USPS Helps Small Businesses Go Direct

Say you own a small business and want to start marketing through direct mail but you don’t know where to start.

The U.S. Postal Service wants to help, with services like the free booklet “The Guide to Mailing for Businesses and Organizations.” It will tell you what services are available — and how to save money on them.

For example, let’s say you’re mailing 1,000 pieces in your local area for a cost of about $150. The booklet advises you to:

  • Mail two to four times a year to make the mailings more cost effective.
  • Pre-print mailing labels with a $150-a-year permit imprint so you won’t be charged for postage until you enter your mail at a Bulk Mail Entry Unit.
  • Purchase inexpensive presort software that provides address labels with barcodes in presort sequence and mailing documentation. This can let you mail at the lower automation rate and save as much as eight cents per piece.
  • Take your mailing to a Bulk Mail Entry Unit located in a postal service Sectional Center Facility, which will process mail on its way to the delivery post office. This qualifies you for an additional Destination Sectional Center Facility discount.

This guide also gives the skinny on all sorts of things, like how to get volume discounts. While many think this is only available to only the really, really big mailers, you can get discounts for standard mail volumes as small 200 pieces and first class volumes as small as 500, according to USPS officials.

The manual also includes tidbits like when it makes sense to accept mail at one post office from where your permit is not necessarily issued and truck it to another.

Or, if you’re a small mailer targeting your local area, you probably want to know that it pays to presort.

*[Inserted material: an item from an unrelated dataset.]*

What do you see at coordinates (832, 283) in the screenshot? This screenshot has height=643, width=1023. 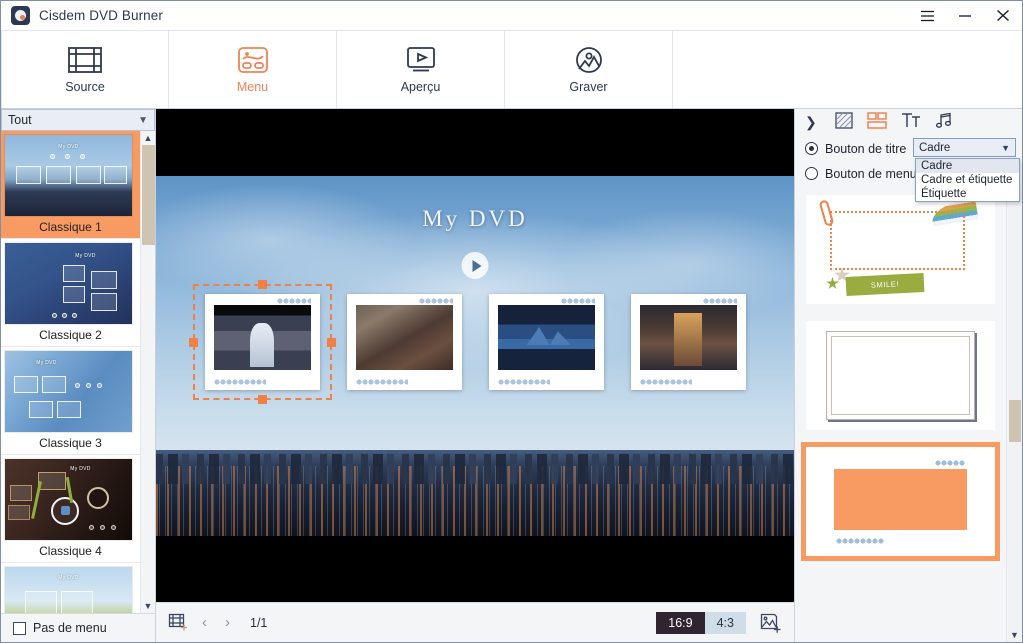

Under certain circumstances, a SOHO operation can send out 100 letters locally, paying only 1.8 cents per piece versus 3.5 cents per piece if they don’t, say other industry sources.

If you still need help, you can always turn to mailing agents, according to the USPS. These businesses can perform everything from lettershop services to picking up mail, transporting them to bulk mail centers, advising them on strategies and so forth. These companies can be found locally in the yellow pages or online.